STATED EXERCISE. Copy out the entries below word for word, leaving out the pictures.

RECORDS FOR THE TASK.
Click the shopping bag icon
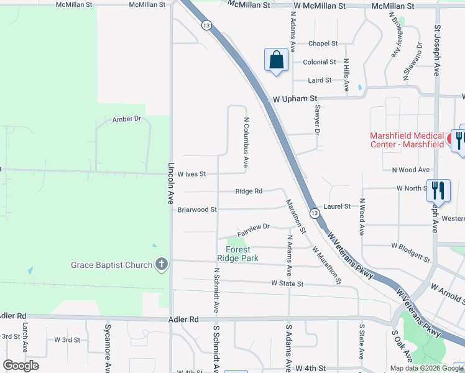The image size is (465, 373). pos(276,60)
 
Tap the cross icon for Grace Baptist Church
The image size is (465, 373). pos(162,265)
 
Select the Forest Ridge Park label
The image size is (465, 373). pos(234,254)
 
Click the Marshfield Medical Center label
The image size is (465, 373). pos(407,140)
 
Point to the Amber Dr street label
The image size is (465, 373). pos(127,119)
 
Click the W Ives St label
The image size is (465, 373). pos(191,174)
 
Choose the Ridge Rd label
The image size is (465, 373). pos(249,191)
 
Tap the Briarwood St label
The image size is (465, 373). pos(197,210)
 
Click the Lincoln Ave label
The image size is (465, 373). pos(171,184)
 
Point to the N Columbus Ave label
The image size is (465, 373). pos(246,143)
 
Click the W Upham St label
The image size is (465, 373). pos(295,98)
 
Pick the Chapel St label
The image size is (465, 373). pos(323,44)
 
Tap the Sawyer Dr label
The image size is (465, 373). pos(317,119)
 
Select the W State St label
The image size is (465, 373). pos(287,283)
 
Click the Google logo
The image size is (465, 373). pos(21,365)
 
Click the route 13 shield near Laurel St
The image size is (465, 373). pos(315,214)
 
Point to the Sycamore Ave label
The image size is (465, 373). pos(108,338)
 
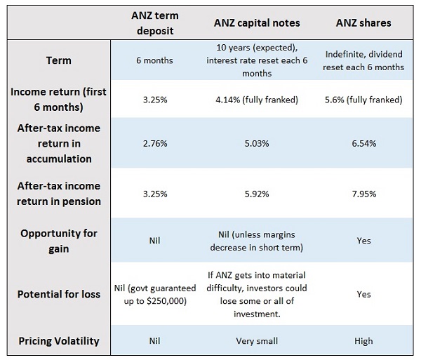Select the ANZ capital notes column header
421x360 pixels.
(x=256, y=23)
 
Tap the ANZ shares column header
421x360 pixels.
(x=363, y=23)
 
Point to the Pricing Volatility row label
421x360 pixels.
(x=60, y=341)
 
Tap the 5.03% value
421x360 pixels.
(x=256, y=143)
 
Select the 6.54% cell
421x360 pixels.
(x=363, y=143)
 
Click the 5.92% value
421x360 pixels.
(x=256, y=194)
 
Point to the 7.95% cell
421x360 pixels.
(x=363, y=194)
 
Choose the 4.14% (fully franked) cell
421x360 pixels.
(x=256, y=100)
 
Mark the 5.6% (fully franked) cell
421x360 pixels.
(x=363, y=100)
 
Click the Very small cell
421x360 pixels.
(x=256, y=341)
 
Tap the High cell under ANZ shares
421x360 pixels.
(x=363, y=341)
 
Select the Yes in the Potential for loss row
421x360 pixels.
(x=363, y=294)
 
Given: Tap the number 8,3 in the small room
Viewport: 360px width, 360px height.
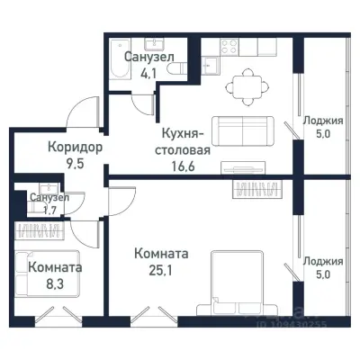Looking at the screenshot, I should pos(54,284).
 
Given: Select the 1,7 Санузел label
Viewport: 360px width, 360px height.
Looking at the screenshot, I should pos(46,203).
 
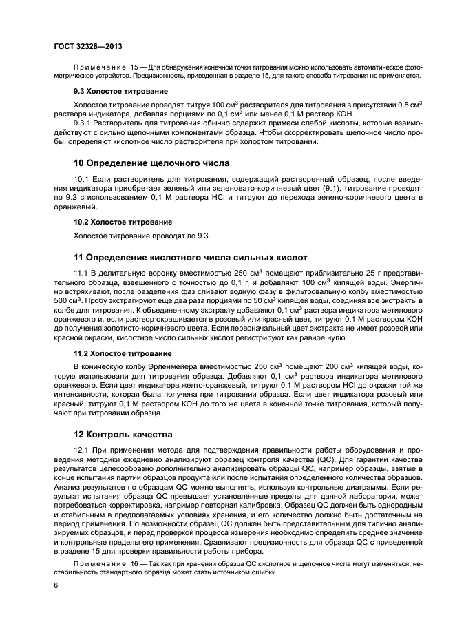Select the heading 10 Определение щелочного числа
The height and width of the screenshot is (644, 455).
151,163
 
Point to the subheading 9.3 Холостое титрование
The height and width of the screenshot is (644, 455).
120,91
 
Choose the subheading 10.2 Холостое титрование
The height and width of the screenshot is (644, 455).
123,222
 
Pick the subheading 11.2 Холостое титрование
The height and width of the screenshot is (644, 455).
123,352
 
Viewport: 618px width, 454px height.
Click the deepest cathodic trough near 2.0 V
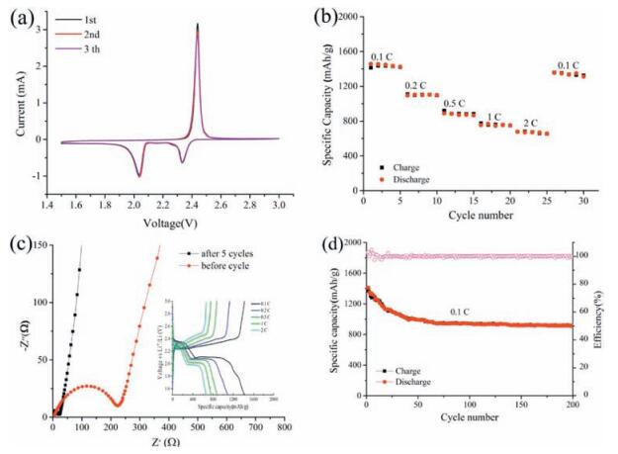click(x=138, y=176)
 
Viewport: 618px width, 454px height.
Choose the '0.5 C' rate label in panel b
click(x=454, y=102)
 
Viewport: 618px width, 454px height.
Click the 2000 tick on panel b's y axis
click(x=343, y=18)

FULL SOLUTION.
Click the shopping bag icon
The image size is (465, 373). pos(276,60)
 
Tap the cross icon for Grace Baptist Church
The image size is (465, 373). pos(162,265)
 
Select the Forest Ridge Park label
The image size is (465, 373). pos(234,254)
 
Click the Marshfield Medical Center label
The image size is (465, 373). pos(407,140)
 
Point to the Amber Dr street label
The image size is (465, 373). pos(127,119)
 
Click the W Ives St label
The image size is (465, 373). pos(191,174)
 
Choose the Ridge Rd label
The image size is (465, 373). pos(249,191)
 
Tap the Briarwood St label
The image size is (465, 373). pos(197,210)
 
Click the Lincoln Ave label
The image size is (465, 373). pos(171,184)
 
Point to the N Columbus Ave label
The image size is (465, 373). pos(246,143)
 
Click the W Upham St label
The image size is (465, 373). pos(295,98)
 
Pick the Chapel St label
The image size is (465, 373). pos(323,44)
 
Tap the Sawyer Dr label
The image size is (465, 373). pos(317,119)
 
Select the W State St label
The image size is (465, 373). pos(287,283)
 
Click the Google logo
The image size is (465, 373). pos(21,365)
 
Click the route 13 shield near Laurel St
The image size is (465, 373). pos(315,214)
 
Point to the Sycamore Ave label
The image size is (465, 373). pos(108,338)
 
Select the ANZ capital notes column header
421x360 pixels.
(x=256, y=23)
 
Tap the ANZ shares column header
421x360 pixels.
(x=363, y=23)
 
Point to the Pricing Volatility row label
421x360 pixels.
(x=60, y=341)
 
Tap the 5.03% value
421x360 pixels.
(x=256, y=143)
 
Select the 6.54% cell
421x360 pixels.
(x=363, y=143)
 
Click the 5.92% value
421x360 pixels.
(x=256, y=194)
 
Point to the 7.95% cell
421x360 pixels.
(x=363, y=194)
 
Choose the 4.14% (fully franked) cell
421x360 pixels.
(x=256, y=100)
 
Mark the 5.6% (fully franked) cell
421x360 pixels.
(x=363, y=100)
 
Click the Very small cell
421x360 pixels.
(x=256, y=341)
 
Tap the High cell under ANZ shares
421x360 pixels.
(x=363, y=341)
 
Select the Yes in the Potential for loss row
421x360 pixels.
(x=363, y=294)
 
Given: Tap the number 8,3 in the small room
Viewport: 360px width, 360px height.
Looking at the screenshot, I should pos(54,284).
 
Given: Select the 1,7 Санузел label
Viewport: 360px width, 360px height.
Looking at the screenshot, I should pos(46,203).
 
Select the heading 10 Определение щелочного числа
The height and width of the screenshot is (644, 455).
151,163
 
Point to the subheading 9.3 Холостое титрование
The height and width of the screenshot is (644, 455).
120,91
 
Choose the subheading 10.2 Холостое титрование
The height and width of the screenshot is (644, 455).
123,222
 
Pick the subheading 11.2 Холостое титрование
The height and width of the screenshot is (644, 455).
123,352
 
Viewport: 618px width, 454px height.
Click the deepest cathodic trough near 2.0 V
click(x=138, y=176)
 
Viewport: 618px width, 454px height.
Choose the '0.5 C' rate label in panel b
click(x=454, y=102)
 
Viewport: 618px width, 454px height.
Click the 2000 tick on panel b's y axis
click(x=343, y=18)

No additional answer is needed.